Never had she been so miserable, at any point in her life, she cried out.

As it happens, I attended the OneCity Vancouver AGM later in the month of that December, making contact with Christine, telling her how much Colleen had admired her in their early days on Council, how much she had learned from Christine, how grateful Colleen was for the humanity Christine brought to the issue of our relations and collective obligation to our Indigenous peoples.

While staring daggers at me as I made my exclamatory statement, Christine harrumphed, spitting out “I’m not interested,” then briskly walked away.

And this was at a pre-Christmas / Hannukah celebration by a whole passel of OneCity Vancouver members — just about the kindest, most welcoming, generous and socially conscious, as well as activist people you’d ever want to meet.
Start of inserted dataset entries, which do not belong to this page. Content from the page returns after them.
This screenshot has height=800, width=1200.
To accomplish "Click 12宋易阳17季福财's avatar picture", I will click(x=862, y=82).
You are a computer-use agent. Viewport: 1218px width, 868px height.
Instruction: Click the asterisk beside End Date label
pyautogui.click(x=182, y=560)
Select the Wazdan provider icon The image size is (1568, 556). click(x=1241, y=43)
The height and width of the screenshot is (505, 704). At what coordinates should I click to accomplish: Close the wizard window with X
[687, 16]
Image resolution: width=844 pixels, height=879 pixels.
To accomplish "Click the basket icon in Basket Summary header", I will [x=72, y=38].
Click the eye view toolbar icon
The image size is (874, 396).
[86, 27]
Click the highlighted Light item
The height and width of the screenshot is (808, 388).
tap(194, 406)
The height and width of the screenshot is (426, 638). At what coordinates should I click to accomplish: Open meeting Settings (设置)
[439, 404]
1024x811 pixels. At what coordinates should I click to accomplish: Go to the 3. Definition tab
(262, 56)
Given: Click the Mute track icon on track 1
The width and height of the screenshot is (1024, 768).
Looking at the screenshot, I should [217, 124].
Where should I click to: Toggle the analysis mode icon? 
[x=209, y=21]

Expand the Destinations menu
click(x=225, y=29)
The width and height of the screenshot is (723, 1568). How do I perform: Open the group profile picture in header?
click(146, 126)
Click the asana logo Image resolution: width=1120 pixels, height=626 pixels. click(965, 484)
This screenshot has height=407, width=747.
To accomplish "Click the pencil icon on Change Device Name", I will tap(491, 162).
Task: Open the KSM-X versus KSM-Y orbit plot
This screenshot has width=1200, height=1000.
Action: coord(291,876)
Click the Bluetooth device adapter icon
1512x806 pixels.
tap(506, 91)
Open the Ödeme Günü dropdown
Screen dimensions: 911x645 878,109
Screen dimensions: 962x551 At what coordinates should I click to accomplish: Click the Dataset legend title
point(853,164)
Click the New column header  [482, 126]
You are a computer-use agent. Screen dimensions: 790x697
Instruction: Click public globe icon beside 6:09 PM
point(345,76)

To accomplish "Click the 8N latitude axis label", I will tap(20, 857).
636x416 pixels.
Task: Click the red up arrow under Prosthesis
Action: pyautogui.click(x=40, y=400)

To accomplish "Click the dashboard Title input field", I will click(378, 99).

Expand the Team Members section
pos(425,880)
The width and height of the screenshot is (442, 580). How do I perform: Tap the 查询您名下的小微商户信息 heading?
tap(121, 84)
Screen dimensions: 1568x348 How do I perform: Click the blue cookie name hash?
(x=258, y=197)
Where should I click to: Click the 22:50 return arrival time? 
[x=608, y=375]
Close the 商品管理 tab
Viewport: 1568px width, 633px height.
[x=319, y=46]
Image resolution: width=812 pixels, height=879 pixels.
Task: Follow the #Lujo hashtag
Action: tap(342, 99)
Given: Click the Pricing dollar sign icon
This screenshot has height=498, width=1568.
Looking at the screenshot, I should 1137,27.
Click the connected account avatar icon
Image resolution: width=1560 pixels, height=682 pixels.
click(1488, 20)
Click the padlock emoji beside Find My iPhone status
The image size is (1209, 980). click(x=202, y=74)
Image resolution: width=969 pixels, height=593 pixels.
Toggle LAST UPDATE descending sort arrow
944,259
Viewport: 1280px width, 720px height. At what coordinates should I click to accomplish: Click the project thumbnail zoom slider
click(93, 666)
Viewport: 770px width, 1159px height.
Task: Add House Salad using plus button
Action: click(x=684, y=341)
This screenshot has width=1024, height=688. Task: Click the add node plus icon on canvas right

In March 2020, when a decision was to be made — arising from the demands of the just declared pandemic — Council decided that until further notice that Council meetings would be held virtually through WebEx. Both Councillors Boyle & Fry posted bitter tweets deriding Ms. Hardwick, with Pete tweeting, “At least I don’t have to sit next to that whack job anymore,” referring to Colleen.

A tamped down Pete Fry tweet deriding Councillor Colleen Hardwick

That original tweet has since been deleted. The sentiment and ill-regard remains.

Later, when Christine Boyle — the Chairperson of Council’s Selection Committee — insisted that independent Councillors Melissa De Genova and Sarah Kirby-Yung resign their positions on Council Advisory Committees (which they did … to this day it befuddles me as to why Melissa, by far the toughest person on Council, puts up with Christine’s hateful nonsense, with nary a response to Ms. Boyle’s myriad provocations), and when Ms. Kirby-Yung, Ms. De Genova and Ms. Dominato recommended Councillor Hardwick for a position on the expanded Selection Committee, Christine Boyle cried long and loud that she would not sit on a Selection Committee with … well, let’s not record what the Councillor actually said, but it weren’t pretty, it weren’t kind, and it certainly wasn’t collegial, nor professional.

The Mayor finally had to intervene in response to Councillor Boyle’s childish tantrum, and appointed Councillor Hardwick to the Selection Committee.

All of the above is by way of saying that I’ve had it up to here with the ill treatment Colleen has been afforded on City Council — enough’s enough!

And, no, this is not Raymond Tomlin riding in on his white steed to rescue the damsel in distress. On her most emotionally fraught day, Councillor Colleen Hardwick is 100x tougher than I am, have ever been, or will ever be. Colleen hardly needs my “help” — my friendship and loyalty, maybe, but just that.


Colleen Hardwick and her daughter,  at the 1984 Liberal Party leadership convention 

Let me state for the record: Colleen Hardwick is not a right-winger — as a lifelong member of the Liberal party, and as a multi-term member of the Vancouver Centre Liberal riding executive, Colleen has always been a left-of-centre Liberal, from the time she fought for child care, when in 1984 she attended the Liberal leadership convention, when child care was hardly on anyone’s agenda, but it was on hers, Colleen has always remained a progressive, yet reasonable and centrist Liberal, very much in the mold of former Liberal Prime Minister Pierre Elliott Trudeau, a political leader she has greatly admired all of her adult life.